Le tribunal de commerce de Bergerac, dans un jugement réputé contradictoire rendu le 7 janvier 2026, a condamné une société débitrice au paiement d’une facture impayée. Le litige opposait un éditeur d’annuaire à une entreprise ayant commandé un encart publicitaire mais n’ayant pas réglé la prestation. La question de droit portait sur la validité de la commande et le bien-fondé des pénalités contractuelles réclamées.

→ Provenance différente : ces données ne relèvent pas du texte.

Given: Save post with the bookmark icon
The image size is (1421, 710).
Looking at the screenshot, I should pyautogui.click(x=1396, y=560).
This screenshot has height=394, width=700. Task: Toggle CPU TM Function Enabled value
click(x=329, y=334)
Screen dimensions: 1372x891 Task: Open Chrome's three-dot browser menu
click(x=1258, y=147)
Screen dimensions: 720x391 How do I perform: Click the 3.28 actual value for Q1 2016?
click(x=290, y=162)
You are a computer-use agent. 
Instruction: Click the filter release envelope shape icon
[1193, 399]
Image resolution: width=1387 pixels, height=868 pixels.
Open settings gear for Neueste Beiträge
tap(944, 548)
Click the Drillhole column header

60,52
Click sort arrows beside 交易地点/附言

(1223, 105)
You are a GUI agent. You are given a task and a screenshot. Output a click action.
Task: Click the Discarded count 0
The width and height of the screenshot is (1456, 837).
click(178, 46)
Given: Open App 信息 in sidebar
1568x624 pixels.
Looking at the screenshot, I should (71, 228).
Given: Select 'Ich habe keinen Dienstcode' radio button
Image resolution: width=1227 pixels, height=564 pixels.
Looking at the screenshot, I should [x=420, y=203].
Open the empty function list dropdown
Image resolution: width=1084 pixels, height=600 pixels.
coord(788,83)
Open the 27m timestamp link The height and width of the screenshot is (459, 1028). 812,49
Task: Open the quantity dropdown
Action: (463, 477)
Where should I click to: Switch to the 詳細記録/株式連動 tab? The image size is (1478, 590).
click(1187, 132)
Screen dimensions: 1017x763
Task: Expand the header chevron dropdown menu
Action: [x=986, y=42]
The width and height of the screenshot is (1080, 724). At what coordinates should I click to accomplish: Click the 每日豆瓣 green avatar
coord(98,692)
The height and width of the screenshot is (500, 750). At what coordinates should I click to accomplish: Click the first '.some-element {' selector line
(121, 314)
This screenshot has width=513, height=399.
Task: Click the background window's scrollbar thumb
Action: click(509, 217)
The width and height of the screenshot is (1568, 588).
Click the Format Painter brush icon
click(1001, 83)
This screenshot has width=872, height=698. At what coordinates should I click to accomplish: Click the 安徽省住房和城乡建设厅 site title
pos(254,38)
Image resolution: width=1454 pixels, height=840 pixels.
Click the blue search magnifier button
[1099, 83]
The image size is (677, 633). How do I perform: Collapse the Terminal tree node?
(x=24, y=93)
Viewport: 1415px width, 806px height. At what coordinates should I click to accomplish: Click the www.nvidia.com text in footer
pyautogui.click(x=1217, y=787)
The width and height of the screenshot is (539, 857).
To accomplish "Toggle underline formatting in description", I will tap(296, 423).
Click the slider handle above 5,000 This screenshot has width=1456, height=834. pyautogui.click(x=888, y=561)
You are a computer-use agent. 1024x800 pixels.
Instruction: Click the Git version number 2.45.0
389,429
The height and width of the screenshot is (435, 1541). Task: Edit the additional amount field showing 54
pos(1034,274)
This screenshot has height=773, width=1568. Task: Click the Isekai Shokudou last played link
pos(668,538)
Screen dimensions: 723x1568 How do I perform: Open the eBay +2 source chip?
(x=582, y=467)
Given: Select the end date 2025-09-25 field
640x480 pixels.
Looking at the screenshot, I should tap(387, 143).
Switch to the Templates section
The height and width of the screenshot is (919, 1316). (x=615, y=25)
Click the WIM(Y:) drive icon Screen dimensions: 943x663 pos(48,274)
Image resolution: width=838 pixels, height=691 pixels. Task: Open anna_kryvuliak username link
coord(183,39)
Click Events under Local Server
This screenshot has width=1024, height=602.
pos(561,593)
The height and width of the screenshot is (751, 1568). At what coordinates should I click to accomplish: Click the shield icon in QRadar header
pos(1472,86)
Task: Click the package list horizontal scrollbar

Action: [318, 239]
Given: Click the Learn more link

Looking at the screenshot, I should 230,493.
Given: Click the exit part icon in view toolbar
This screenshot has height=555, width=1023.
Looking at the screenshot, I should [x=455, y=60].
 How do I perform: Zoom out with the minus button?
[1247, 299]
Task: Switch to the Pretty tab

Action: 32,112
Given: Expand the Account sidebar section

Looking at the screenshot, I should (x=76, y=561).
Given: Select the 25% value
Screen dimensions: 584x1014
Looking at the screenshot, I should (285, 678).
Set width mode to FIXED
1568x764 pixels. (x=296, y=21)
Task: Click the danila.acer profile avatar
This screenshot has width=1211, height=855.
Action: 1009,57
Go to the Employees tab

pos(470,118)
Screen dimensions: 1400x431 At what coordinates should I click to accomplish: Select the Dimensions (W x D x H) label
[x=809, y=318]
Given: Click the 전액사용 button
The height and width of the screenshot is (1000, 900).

Le tribunal a d’abord vérifié la régularité de la procédure en l’absence du défendeur non comparant. Faisant application de l’article 472 du code de procédure civile, il a constaté que l’assignation respectait les formes légales et que sa compétence territoriale était établie. Cette vérification préalable garantit le respect du contradictoire.
La force obligatoire du contrat a été consacrée par l’exécution de la prestation d’édition. Le juge a relevé que « la société CREOGRAPH a parfaitement rempli ses obligations contractuelles » (Motifs du jugement). Cette affirmation souligne l’importance de la preuve de l’exécution pour fonder la créance.
Le mécanisme du bon à tirer a été validé comme preuve de l’acceptation tacite de l’annonceur. L’article 5 des conditions générales stipulait qu’à défaut de retour sous 72 heures, l’édition se ferait aux risques de l’annonceur. Le tribunal a implicitement reconnu la validité de cette clause.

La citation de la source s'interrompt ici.